** Stated problem **
Reproduce every entry below character for character, keeping each line intact and in its original order.

** Input rows **
>> Start

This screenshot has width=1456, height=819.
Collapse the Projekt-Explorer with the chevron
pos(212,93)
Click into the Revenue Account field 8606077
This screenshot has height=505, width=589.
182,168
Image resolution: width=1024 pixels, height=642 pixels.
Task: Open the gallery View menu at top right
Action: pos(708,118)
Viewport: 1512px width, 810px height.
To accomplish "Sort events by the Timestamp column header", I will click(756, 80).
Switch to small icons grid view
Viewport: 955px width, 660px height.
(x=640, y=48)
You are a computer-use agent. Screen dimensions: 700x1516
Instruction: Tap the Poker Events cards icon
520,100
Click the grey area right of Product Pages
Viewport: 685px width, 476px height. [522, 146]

>> End

** The reply **
This screenshot has width=1456, height=819.
Collapse the Projekt-Explorer with the chevron
pos(212,93)
Click into the Revenue Account field 8606077
This screenshot has height=505, width=589.
182,168
Image resolution: width=1024 pixels, height=642 pixels.
Task: Open the gallery View menu at top right
Action: pos(708,118)
Viewport: 1512px width, 810px height.
To accomplish "Sort events by the Timestamp column header", I will click(756, 80).
Switch to small icons grid view
Viewport: 955px width, 660px height.
(x=640, y=48)
You are a computer-use agent. Screen dimensions: 700x1516
Instruction: Tap the Poker Events cards icon
520,100
Click the grey area right of Product Pages
Viewport: 685px width, 476px height. [522, 146]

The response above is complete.